Recorded data:
%%

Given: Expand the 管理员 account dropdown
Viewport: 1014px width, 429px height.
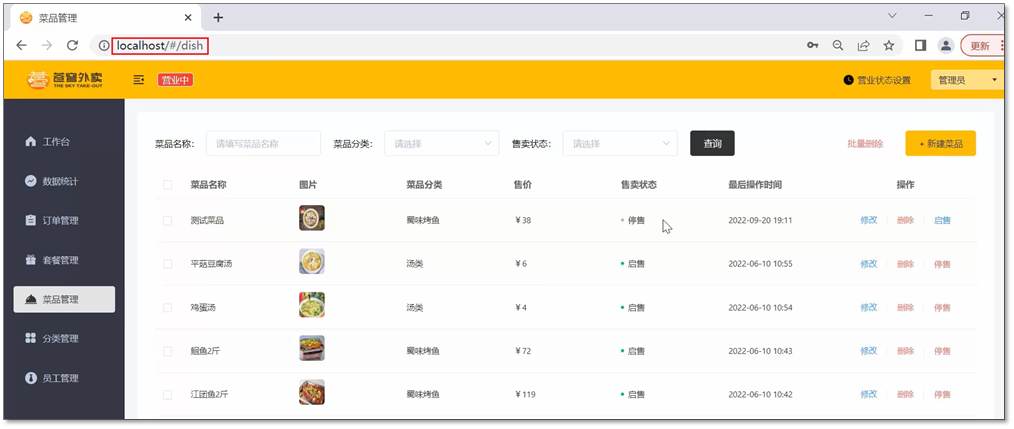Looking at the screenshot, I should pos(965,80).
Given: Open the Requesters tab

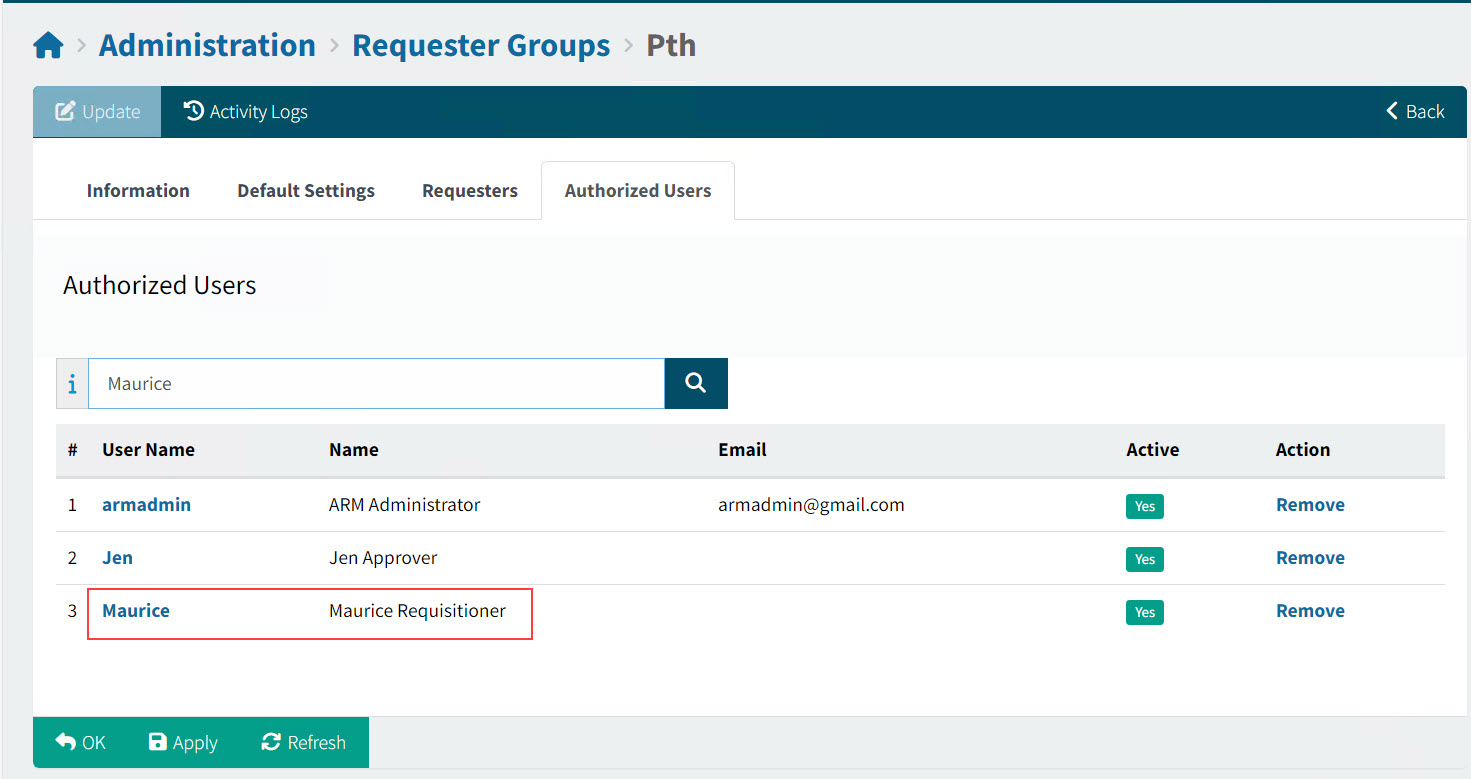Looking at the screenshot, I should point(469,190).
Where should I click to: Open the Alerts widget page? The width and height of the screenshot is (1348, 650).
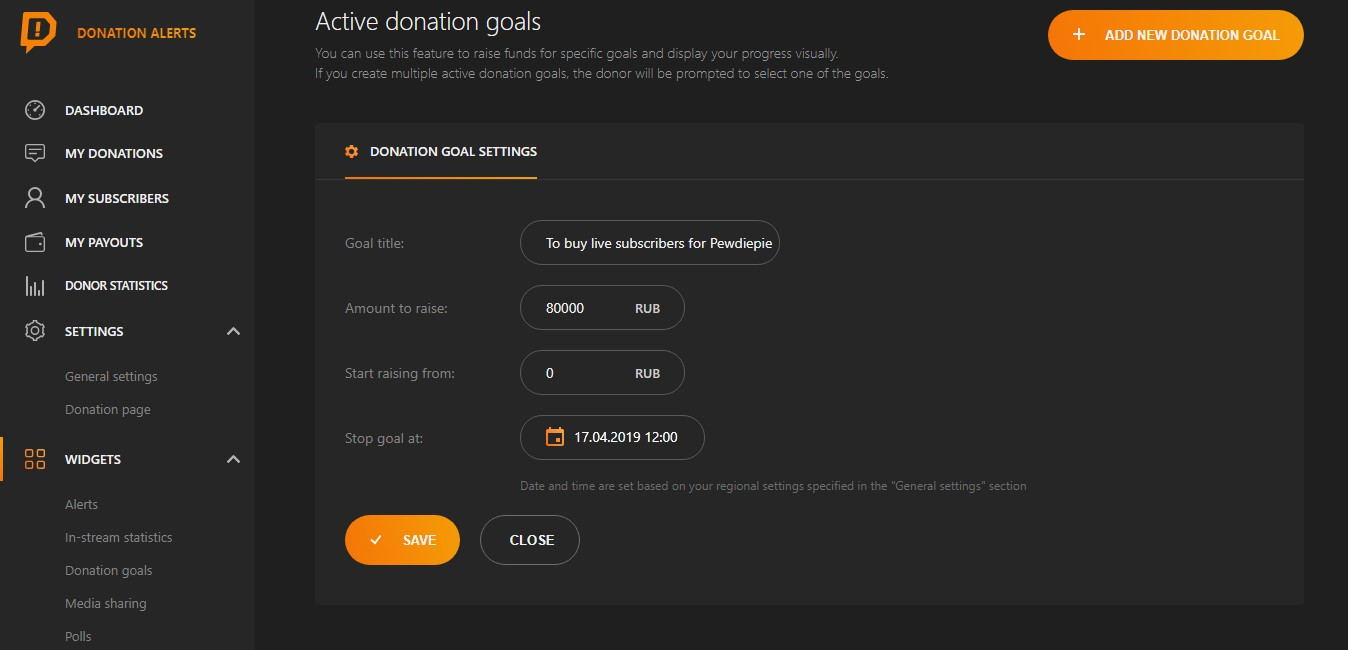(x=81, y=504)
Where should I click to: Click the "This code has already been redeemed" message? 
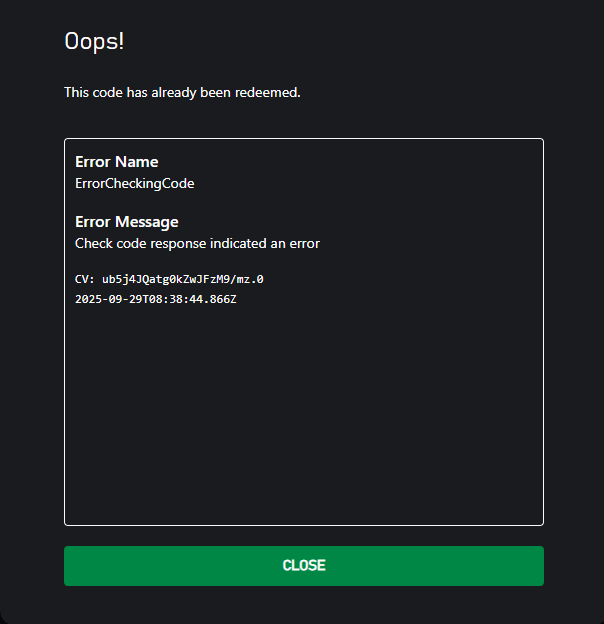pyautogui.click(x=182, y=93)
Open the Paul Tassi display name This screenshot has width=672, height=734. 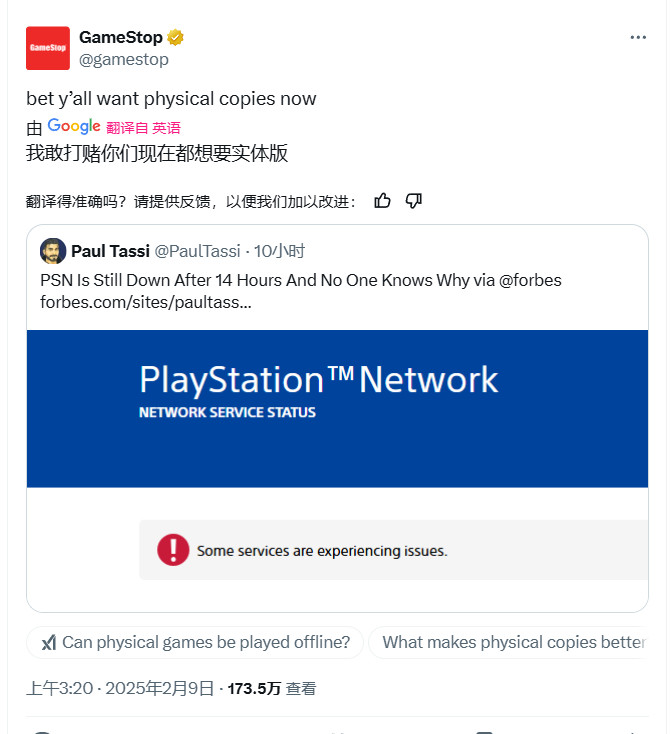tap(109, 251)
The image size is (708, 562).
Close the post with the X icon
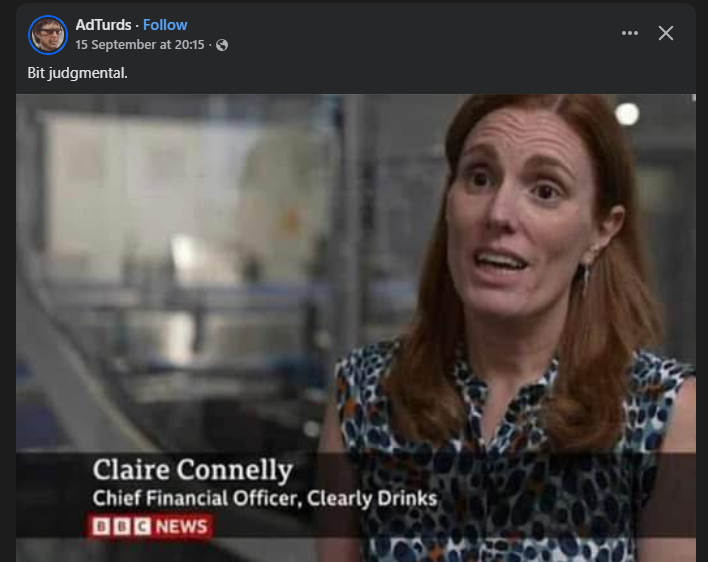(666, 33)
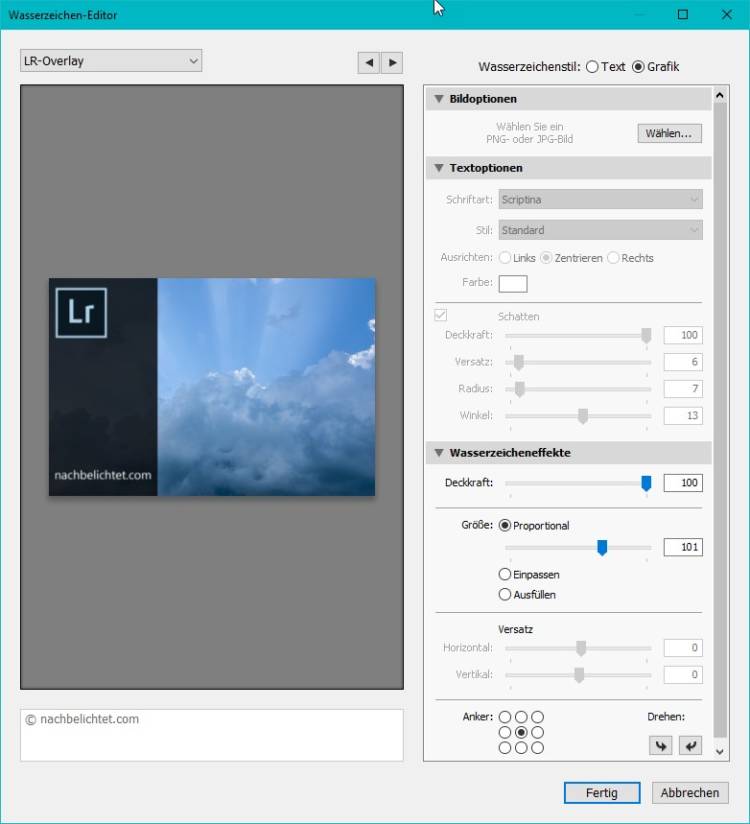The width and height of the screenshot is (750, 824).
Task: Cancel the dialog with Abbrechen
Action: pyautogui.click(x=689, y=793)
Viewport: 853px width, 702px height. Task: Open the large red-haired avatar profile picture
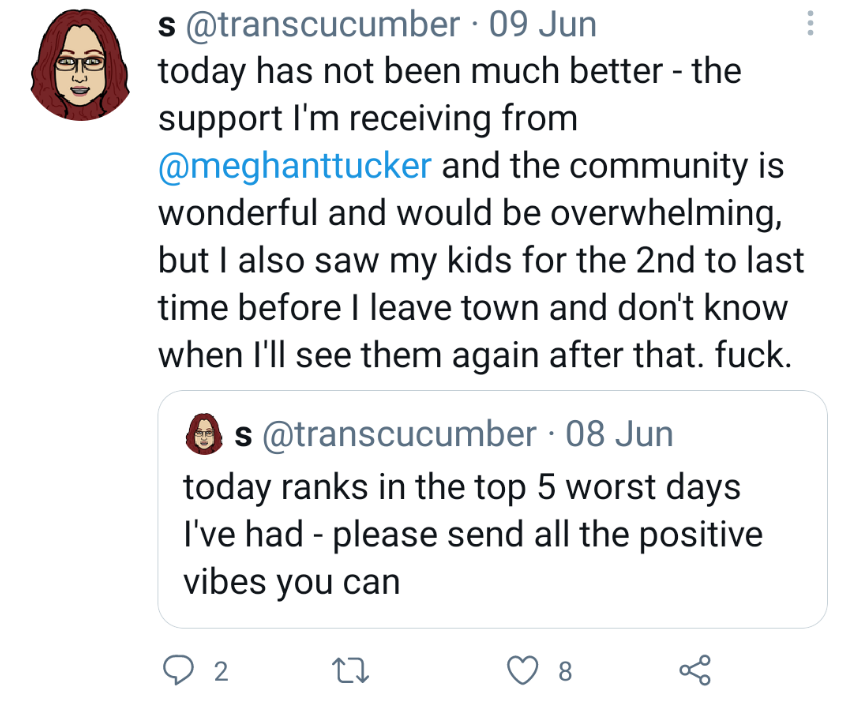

%%

### About this task
Nothing but the lines from the one with "Close the post with the X icon" through the last line of the records should appear in your answer, each exactly as written and without pictures.

### Written solution
Close the post with the X icon
(666, 33)
The width and height of the screenshot is (750, 824).
Task: Cancel the dialog with Abbrechen
Action: pyautogui.click(x=689, y=793)
Viewport: 853px width, 702px height. Task: Open the large red-haired avatar profile picture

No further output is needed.